A Comboni missionary living in South Sudan, a conflict-torn country, talks to us about the importance of tenderness and testimony.
Under the shade of a tree in the woods, fifty catechists are listening carefully to Father Jose Javier Parladé, a Comboni missionary, who has left Yirol, the parochial center in South Sudan, to temporarily move to Billing, a few kilometers west, where he will be running a 10 day training course for catechists intende- to support Christian communities, who, by now, have become accustomed to living in a state of permanent war. “I’ve been here 45 years – says the73 year-old Spanish missionary – and I have seen intermittent conflicts. When a war ended another one broke out. This has generated enormous wounds in the population and, little by little, violence has pervaded their minds and revenge has become a quite natural response. Facing this trend with gestures of mercy is not easy”.
Tenderness and testimony is what the missionaries want to bring to this land of suffering. Despite the fact that the armed conflict has become a chronic disease, which seems to bury the future of South Sudan, José Javier Parladé does not give up. “It is true”, he admits, “that when one experiences war for the first time, he rebels until the moment he gets disillusioned and exhausted, since one cannot understand the reason for such suffering. But as faith slowly heals the wounds generated by this fratricidal war, one as a missionary gets committed to all those people affected by the conflict”.
Although international media describe South Sudan’s civil war as having begun as a political power-struggle between factions loyal to the President, of the Dinka ethnic group, and those aligned with his former Vice President, of the Nuer ethnic group, the depiction of this conflict, in more than one occasion, has been simplified in terms of inter-ethnic clashes. As a matter of fact, Dinka and Nuer are two different ethnic groups, who are pre-eminently pastoral, that have been fighting for ages for cattle ownership and for the right to the best pastures. However, reducing this secular war to ethnic clashes between two peoples who have suffered so much and need reconciliation, is unfair.
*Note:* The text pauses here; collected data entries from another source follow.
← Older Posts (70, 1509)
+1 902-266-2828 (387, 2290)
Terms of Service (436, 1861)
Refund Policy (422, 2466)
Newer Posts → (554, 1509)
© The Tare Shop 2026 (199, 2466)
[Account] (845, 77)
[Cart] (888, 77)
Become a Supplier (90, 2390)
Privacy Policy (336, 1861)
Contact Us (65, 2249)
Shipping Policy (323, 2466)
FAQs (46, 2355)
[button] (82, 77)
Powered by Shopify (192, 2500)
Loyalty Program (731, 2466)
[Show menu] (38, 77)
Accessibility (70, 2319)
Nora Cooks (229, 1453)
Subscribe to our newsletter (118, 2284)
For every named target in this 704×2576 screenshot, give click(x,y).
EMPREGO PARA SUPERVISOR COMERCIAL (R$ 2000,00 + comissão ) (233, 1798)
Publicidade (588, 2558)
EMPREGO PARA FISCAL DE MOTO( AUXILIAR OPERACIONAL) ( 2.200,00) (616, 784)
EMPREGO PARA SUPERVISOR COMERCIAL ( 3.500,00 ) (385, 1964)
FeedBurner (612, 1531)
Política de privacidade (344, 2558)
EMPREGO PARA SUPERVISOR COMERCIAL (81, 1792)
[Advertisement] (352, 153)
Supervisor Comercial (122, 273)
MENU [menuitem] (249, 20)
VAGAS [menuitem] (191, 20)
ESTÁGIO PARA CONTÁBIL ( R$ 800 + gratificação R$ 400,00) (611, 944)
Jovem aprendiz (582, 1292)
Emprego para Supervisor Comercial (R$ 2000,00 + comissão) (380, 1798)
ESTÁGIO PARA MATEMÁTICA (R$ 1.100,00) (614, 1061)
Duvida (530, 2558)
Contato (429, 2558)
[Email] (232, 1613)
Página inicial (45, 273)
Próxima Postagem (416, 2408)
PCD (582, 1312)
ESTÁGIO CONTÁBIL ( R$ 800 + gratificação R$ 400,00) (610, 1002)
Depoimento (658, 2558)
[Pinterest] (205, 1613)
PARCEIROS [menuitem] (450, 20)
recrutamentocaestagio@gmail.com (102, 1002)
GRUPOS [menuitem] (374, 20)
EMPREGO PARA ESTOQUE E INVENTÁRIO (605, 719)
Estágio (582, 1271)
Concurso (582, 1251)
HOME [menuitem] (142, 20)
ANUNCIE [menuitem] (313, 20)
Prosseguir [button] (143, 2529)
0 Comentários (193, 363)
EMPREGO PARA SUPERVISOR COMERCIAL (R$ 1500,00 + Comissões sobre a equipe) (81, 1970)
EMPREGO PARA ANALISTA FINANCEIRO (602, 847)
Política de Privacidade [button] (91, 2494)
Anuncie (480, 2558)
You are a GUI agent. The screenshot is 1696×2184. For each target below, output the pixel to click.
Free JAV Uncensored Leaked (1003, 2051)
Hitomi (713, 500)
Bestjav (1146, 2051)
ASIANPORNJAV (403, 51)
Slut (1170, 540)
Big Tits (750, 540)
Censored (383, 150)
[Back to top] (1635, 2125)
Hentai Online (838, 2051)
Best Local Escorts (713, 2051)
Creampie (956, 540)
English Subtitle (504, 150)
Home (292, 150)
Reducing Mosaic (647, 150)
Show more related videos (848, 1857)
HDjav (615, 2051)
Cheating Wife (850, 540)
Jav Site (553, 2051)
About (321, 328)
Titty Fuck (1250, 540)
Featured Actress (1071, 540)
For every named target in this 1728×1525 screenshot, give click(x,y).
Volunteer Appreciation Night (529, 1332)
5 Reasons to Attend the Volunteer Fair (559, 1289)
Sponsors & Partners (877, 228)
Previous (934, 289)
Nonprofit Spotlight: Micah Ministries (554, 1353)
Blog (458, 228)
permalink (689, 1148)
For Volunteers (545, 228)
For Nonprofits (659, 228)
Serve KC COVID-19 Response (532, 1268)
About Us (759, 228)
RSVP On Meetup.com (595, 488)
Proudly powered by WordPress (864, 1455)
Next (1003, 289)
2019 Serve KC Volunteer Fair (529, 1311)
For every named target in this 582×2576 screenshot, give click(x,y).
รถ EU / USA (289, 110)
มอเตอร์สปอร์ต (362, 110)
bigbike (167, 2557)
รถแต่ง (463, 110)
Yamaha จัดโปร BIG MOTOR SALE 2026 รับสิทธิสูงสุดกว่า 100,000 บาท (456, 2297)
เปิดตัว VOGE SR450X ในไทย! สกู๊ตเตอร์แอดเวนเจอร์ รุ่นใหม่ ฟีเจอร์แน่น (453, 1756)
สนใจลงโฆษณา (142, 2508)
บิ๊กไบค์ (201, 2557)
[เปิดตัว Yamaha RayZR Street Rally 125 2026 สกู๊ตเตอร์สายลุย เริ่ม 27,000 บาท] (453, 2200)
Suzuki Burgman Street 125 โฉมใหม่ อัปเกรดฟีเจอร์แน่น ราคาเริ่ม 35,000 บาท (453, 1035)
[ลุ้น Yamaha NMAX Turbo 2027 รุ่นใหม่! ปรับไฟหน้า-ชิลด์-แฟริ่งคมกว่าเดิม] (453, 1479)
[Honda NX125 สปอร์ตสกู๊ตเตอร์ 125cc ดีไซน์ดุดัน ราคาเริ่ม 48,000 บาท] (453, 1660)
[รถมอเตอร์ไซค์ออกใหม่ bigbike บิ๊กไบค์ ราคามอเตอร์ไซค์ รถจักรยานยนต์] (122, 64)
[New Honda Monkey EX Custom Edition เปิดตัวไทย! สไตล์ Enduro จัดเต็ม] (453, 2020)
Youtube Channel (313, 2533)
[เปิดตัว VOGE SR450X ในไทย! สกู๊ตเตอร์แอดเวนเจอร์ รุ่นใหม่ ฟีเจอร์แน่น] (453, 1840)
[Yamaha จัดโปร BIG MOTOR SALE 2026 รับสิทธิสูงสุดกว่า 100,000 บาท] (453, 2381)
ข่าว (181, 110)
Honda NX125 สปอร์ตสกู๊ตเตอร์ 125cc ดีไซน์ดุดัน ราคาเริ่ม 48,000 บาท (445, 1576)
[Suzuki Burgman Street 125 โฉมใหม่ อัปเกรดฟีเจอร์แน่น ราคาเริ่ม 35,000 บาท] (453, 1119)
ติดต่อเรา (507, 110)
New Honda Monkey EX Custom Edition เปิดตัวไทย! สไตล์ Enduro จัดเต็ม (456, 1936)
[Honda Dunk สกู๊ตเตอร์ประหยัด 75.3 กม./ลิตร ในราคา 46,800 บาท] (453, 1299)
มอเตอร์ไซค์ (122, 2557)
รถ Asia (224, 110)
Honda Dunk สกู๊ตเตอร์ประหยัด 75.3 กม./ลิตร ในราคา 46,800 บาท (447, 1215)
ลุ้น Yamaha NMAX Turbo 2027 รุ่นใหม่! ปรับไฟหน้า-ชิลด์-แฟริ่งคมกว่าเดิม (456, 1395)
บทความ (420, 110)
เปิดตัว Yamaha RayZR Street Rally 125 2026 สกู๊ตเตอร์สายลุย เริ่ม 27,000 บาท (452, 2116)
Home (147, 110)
Despite all the suffering, Father Pariadé acknowledges that there are signs of hope. “Recently I was informed that a group of soldiers had crossed the Nile, stolen the cattle from a village and killed eight livestock guardians. A few days later, dozens of exiles from the same tribe as the invading soldiers arrived at the same village. As soon as I heard that, I drove fast to reach them in order to provide them with a shelter before the people of the village would attack them as a consequence of what the soldiers of their tribe had done few days earlier, but to my great surprise, when I arrived I saw that all the exiles had been welcomed in spite of the tragic events that had occurred a few days earlier”.